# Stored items
# # # #

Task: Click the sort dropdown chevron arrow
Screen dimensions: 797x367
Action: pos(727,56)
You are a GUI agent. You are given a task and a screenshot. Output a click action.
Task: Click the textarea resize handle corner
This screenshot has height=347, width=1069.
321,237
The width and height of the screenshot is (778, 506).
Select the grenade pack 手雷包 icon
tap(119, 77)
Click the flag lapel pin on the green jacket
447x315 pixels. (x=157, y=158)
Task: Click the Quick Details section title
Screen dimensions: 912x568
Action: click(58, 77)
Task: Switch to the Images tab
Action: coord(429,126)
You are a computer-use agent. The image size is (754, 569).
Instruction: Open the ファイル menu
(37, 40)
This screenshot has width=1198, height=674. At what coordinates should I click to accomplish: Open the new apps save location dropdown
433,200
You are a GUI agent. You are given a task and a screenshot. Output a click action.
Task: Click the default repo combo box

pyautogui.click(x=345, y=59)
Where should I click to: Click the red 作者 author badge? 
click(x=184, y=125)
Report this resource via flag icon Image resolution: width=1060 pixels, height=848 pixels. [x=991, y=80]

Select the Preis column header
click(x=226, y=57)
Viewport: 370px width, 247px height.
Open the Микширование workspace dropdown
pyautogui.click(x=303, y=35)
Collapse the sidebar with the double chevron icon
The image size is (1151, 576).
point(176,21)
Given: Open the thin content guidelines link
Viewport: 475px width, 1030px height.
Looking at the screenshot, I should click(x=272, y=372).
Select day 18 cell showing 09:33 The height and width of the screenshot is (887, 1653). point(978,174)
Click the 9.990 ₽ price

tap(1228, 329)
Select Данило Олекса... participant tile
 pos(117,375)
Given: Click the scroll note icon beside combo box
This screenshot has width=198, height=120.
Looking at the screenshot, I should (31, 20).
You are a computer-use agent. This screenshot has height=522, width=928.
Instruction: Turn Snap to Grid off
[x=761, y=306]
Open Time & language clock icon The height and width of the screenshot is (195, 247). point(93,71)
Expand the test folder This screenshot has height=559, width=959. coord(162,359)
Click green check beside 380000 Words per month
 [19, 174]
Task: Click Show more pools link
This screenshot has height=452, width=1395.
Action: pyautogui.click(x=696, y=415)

# # # #

# AIM OF THE EXERCISE
Your task is to set down exactly the lines from the line containing "Collapse the sidebar" to the end of the data above, including both ends.

# SOLVED PROBLEM
Collapse the sidebar with the double chevron icon
The image size is (1151, 576).
point(176,21)
Given: Open the thin content guidelines link
Viewport: 475px width, 1030px height.
Looking at the screenshot, I should click(x=272, y=372).
Select day 18 cell showing 09:33 The height and width of the screenshot is (887, 1653). point(978,174)
Click the 9.990 ₽ price

tap(1228, 329)
Select Данило Олекса... participant tile
 pos(117,375)
Given: Click the scroll note icon beside combo box
This screenshot has width=198, height=120.
Looking at the screenshot, I should (31, 20).
You are a computer-use agent. This screenshot has height=522, width=928.
Instruction: Turn Snap to Grid off
[x=761, y=306]
Open Time & language clock icon The height and width of the screenshot is (195, 247). point(93,71)
Expand the test folder This screenshot has height=559, width=959. coord(162,359)
Click green check beside 380000 Words per month
 [19, 174]
Task: Click Show more pools link
This screenshot has height=452, width=1395.
Action: pyautogui.click(x=696, y=415)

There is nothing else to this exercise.